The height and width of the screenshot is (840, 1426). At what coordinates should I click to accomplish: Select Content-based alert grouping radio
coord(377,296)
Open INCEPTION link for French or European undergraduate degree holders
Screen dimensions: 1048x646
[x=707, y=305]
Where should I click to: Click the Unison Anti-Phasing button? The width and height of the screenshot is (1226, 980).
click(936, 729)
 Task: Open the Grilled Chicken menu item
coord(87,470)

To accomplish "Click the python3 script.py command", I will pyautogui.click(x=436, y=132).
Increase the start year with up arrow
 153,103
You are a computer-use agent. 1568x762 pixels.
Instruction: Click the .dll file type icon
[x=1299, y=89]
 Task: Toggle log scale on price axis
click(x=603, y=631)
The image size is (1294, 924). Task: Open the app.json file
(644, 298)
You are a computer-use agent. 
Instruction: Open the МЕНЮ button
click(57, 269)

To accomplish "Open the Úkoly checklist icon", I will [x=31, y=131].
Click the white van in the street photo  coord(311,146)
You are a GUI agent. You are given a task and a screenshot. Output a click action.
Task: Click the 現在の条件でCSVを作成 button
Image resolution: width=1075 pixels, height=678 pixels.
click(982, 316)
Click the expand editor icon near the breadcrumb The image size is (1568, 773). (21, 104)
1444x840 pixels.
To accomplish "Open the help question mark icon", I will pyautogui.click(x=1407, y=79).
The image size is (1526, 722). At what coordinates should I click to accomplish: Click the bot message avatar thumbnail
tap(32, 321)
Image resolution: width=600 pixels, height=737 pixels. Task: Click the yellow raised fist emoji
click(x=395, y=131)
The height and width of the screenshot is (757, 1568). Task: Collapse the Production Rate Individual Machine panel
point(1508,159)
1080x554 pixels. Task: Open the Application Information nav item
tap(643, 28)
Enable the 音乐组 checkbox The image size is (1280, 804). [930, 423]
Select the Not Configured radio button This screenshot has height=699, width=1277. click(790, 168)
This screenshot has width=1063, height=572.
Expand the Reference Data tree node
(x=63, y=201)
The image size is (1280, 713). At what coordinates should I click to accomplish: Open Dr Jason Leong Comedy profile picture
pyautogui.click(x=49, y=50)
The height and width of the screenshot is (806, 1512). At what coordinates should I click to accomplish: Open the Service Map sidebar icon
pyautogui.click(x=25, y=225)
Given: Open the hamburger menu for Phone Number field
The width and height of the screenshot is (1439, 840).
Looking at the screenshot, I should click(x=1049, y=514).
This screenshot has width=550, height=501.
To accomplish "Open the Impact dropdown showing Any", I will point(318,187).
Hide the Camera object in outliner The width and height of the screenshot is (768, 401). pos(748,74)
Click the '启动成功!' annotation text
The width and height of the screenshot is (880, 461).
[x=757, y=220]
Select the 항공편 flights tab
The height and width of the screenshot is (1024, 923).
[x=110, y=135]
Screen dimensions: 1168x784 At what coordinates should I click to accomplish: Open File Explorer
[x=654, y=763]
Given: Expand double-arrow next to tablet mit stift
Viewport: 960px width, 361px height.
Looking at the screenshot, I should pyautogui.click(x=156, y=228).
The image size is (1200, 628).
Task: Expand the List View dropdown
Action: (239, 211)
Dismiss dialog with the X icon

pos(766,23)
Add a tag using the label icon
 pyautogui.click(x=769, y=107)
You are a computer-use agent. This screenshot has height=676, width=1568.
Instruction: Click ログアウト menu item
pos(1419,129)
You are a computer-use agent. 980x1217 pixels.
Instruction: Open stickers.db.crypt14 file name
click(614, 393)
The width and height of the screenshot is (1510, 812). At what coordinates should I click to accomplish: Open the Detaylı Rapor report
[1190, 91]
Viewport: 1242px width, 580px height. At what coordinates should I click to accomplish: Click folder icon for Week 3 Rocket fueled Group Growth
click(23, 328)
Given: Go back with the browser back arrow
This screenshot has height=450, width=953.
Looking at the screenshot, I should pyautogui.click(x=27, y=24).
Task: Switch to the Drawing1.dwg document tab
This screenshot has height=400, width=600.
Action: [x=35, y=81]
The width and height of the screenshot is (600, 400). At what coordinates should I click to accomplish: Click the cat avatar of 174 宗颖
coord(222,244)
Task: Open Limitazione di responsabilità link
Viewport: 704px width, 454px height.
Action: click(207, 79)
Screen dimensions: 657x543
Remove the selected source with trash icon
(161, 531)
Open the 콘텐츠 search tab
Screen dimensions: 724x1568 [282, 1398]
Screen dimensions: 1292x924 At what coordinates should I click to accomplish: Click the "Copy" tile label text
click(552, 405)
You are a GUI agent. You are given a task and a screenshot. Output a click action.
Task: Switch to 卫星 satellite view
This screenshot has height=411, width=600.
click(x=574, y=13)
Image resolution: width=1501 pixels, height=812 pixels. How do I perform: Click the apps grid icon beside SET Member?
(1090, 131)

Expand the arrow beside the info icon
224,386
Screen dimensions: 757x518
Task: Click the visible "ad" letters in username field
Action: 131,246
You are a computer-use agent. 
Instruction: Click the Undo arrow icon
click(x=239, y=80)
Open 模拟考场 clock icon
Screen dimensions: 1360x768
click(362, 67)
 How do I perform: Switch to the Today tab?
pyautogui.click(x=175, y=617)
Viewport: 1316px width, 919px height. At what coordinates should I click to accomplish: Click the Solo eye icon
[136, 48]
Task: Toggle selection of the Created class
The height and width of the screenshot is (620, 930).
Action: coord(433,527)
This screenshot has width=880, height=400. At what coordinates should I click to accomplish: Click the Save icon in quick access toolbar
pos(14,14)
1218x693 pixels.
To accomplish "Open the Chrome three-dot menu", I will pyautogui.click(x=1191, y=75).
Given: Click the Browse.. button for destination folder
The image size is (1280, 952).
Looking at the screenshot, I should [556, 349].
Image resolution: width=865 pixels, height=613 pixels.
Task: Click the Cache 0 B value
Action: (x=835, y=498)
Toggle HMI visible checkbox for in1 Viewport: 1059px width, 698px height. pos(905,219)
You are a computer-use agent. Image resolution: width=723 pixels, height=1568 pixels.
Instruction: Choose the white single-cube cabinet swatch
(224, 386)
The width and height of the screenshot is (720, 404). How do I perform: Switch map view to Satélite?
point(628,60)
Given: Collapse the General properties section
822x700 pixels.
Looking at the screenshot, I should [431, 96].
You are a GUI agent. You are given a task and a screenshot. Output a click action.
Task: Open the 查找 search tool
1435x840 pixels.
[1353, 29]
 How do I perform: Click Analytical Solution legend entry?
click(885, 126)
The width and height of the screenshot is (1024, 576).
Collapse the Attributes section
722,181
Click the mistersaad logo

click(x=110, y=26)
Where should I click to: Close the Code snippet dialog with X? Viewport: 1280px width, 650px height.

▶ _Given problem_: Reproduce, unchanged, the entries above, starting with the line that contains "Hide the Camera" and continuing through the line that contains "[x=654, y=763]", with both of those lines included.

▶ _Exercise result_:
Hide the Camera object in outliner The width and height of the screenshot is (768, 401). pos(748,74)
Click the '启动成功!' annotation text
The width and height of the screenshot is (880, 461).
[x=757, y=220]
Select the 항공편 flights tab
The height and width of the screenshot is (1024, 923).
[x=110, y=135]
Screen dimensions: 1168x784 At what coordinates should I click to accomplish: Open File Explorer
[x=654, y=763]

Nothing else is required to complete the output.